One option is to transfer ownership of the goods to the buyer on a free-on-board (FOB) origin basis, meaning that the buyer would pay costs upfront. “But then the buyer ends up carrying the inventory on the water, and there’s a high cost to doing that,” he tells GTR.

“So the premise is that we can purchase that inventory from the supplier – FOB origin – and hold it. Once it’s delivered, we invoice the buyer. That’s a way to hold the inventory at a lower cost.”

Taulia will use its technology to consolidate different data feeds and document sources into a single dashboard, letting companies using its platform “make an intelligent financing decision”, Wanberg adds.
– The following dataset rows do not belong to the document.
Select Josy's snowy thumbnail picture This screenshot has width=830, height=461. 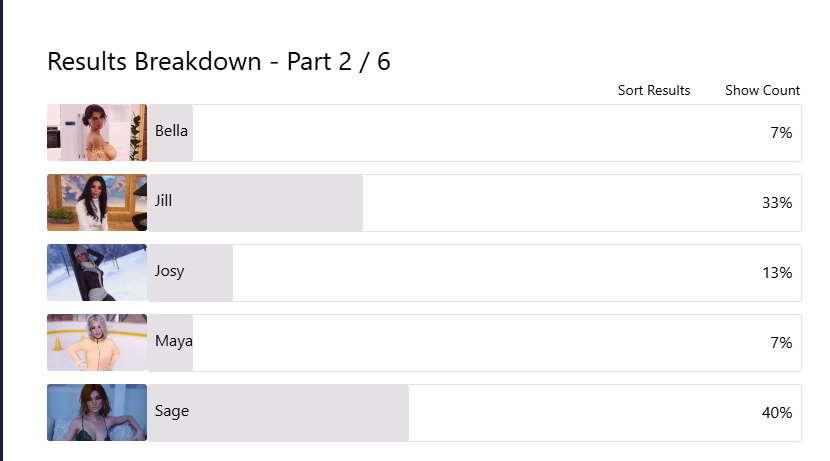(97, 272)
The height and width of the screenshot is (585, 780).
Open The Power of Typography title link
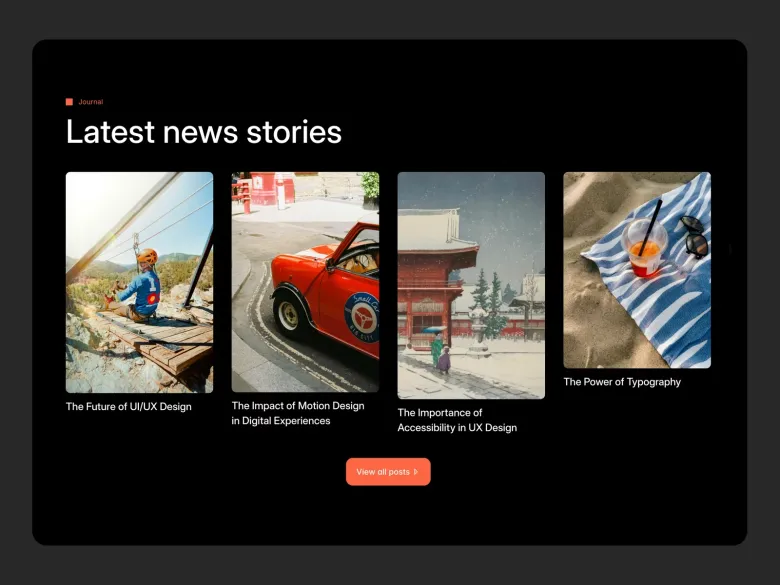point(622,382)
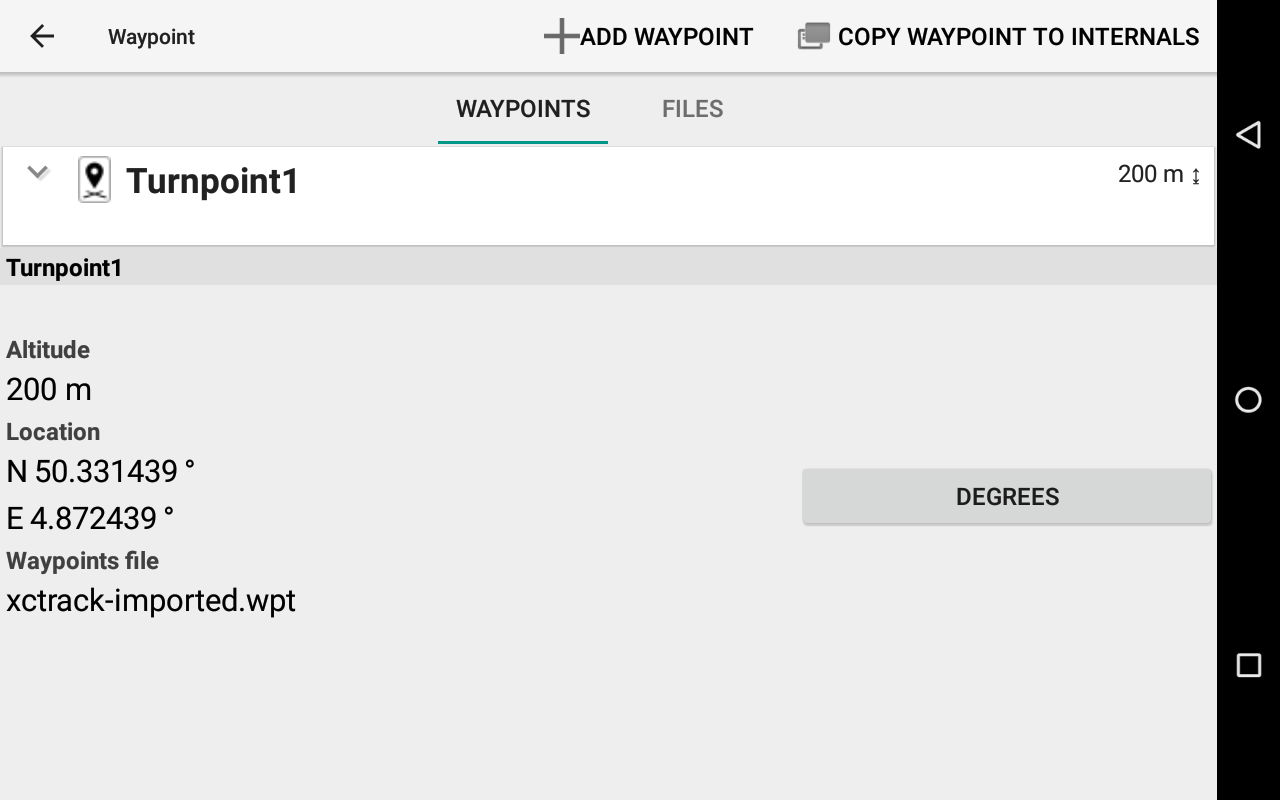The image size is (1280, 800).
Task: Tap Android home circle button
Action: [1248, 400]
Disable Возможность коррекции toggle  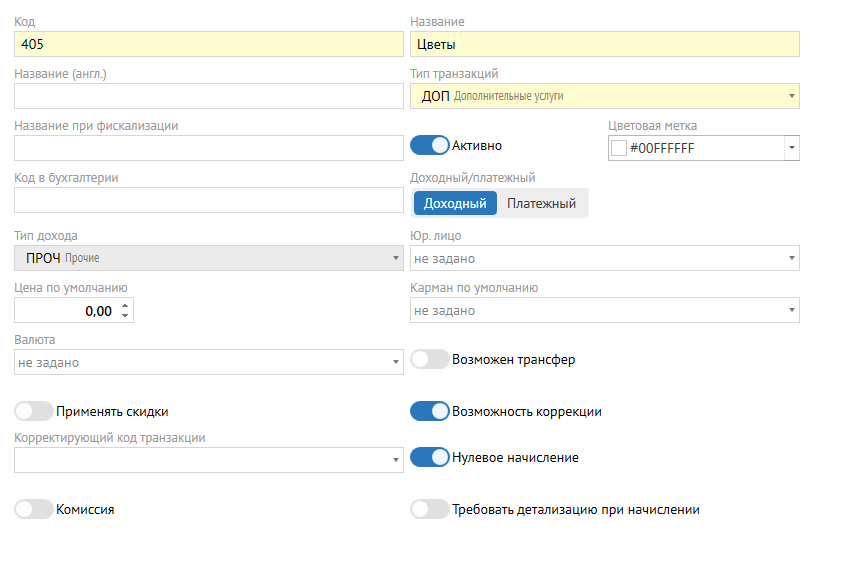pos(430,411)
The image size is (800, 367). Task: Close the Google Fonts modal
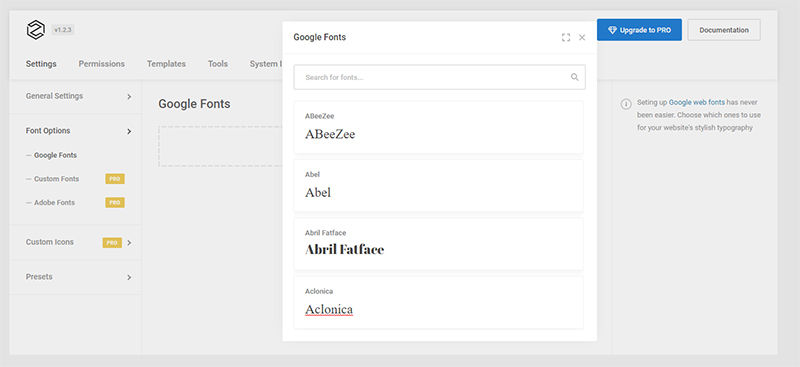(582, 37)
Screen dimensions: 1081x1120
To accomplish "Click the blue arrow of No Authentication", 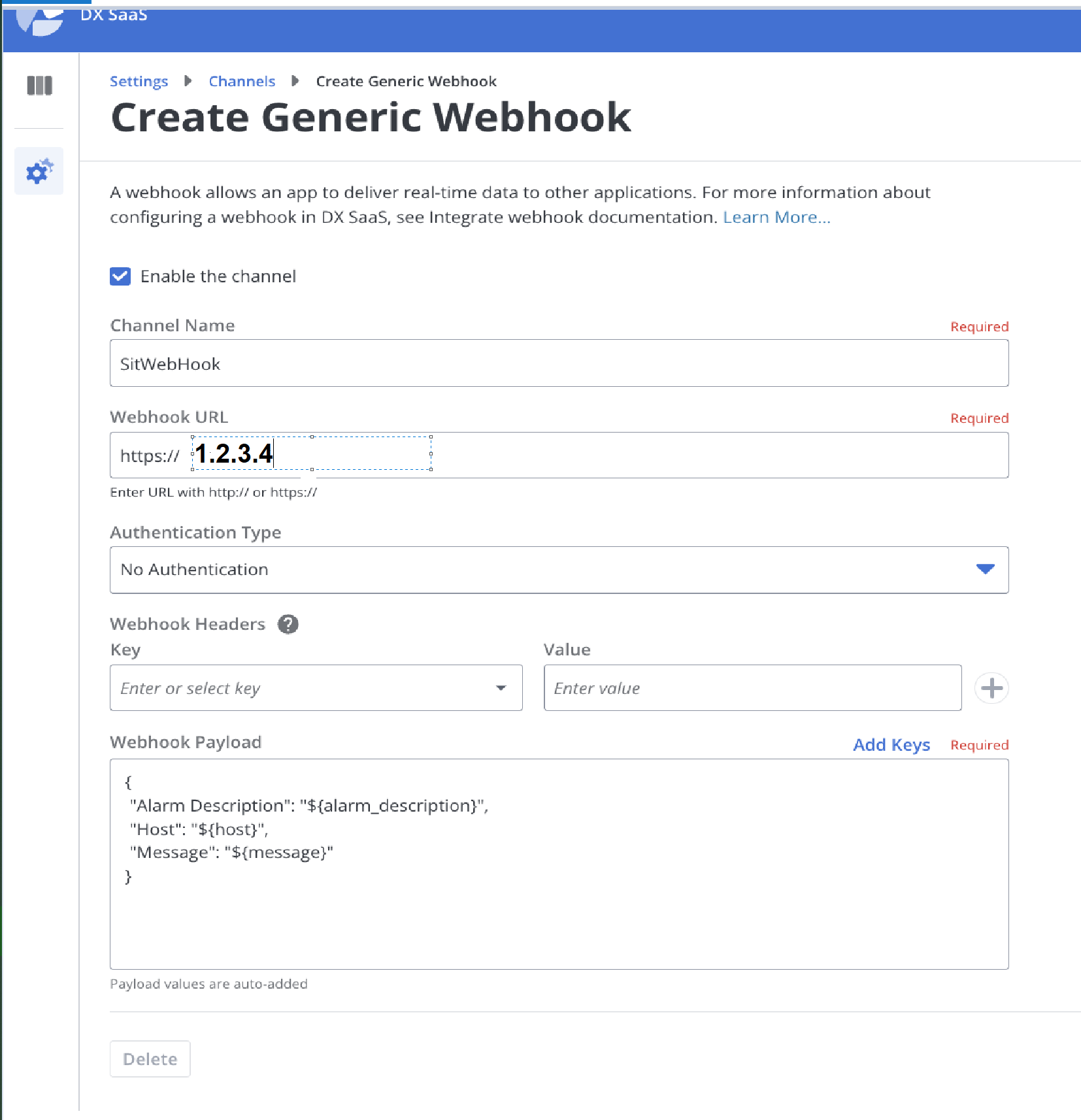I will [985, 569].
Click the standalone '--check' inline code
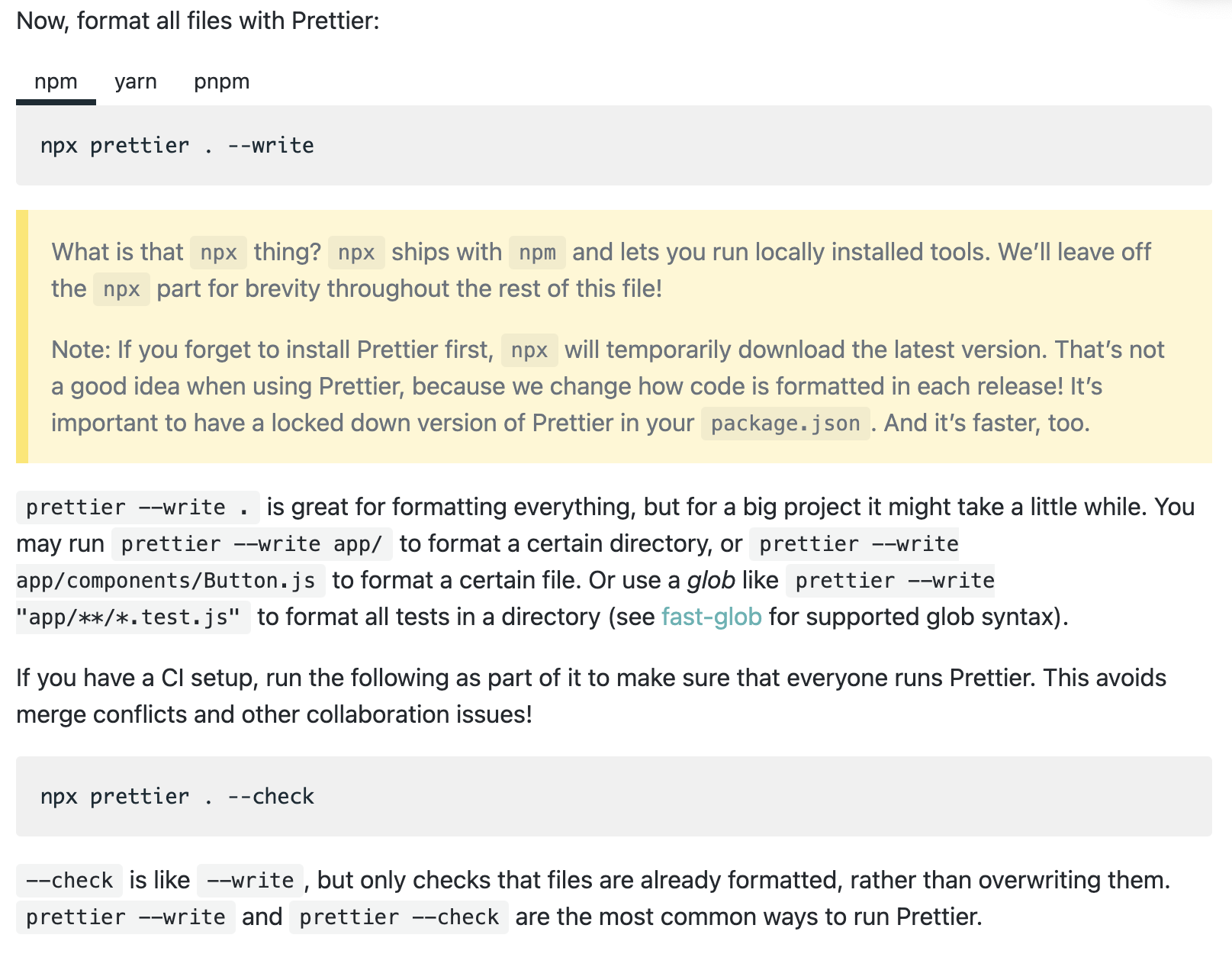This screenshot has height=954, width=1232. point(69,881)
The expansion of product lines follows a major funding round for Taulia that was completed in July last year, which saw the company raise US$60mn from backers including JP Morgan, Ping An and Saudi Aramco.

Bru says another factor behind the move into inventory finance was the squeeze on working capital and disruption to global supply chains caused by the pandemic.

“During the time of Covid it has been really clear that the management of inventory is even more important than before,” he tells GTR.

“If you go back in time, I think a lot of companies would wish they were able to increase their buffer stock to handle fluctuating demand and address the fact some suppliers could not deliver, or were having trouble manufacturing goods.”

Inventory finance has featured in the spate of commodity trading fraud cases over the past year, including in the collapse of Singapore’s Hin Leong, where financing was allegedly raised against cargo that did not exist or was not still owned by the trading company.

But according to Bru, Taulia can avoid that risk by drawing documents from its network of companies involved in a trade – including logistics partners as well as buyers and suppliers – rather than solely from the party seeking finance.

“To me it is the network that solves the issue of fraud,” he says. “We know that all the different documents are legitimate because we don’t pull them purely from the party that is asking for financing or help with the inventory – we are getting them from the counterparties.”

Alongside the introduction of inventory management, Taulia has also appointed Charles Brough as global head of signature accounts. Brough was previously a director at Greensill prior to its collapse, and has also held roles in trade and receivables finance at HSBC and Bank of Montreal.

He will work on the expansion of Taulia’s inventory management product, as well as in receivables financing.

The expansion follows a cluster of senior hires in recent months. Former HSBC trade head Alexander Mutter was appointed managing director for capital markets in October last year, shortly followed by the hire of New York-based Andy Lee, both as part of efforts to expand Taulia’s pool of funding partners.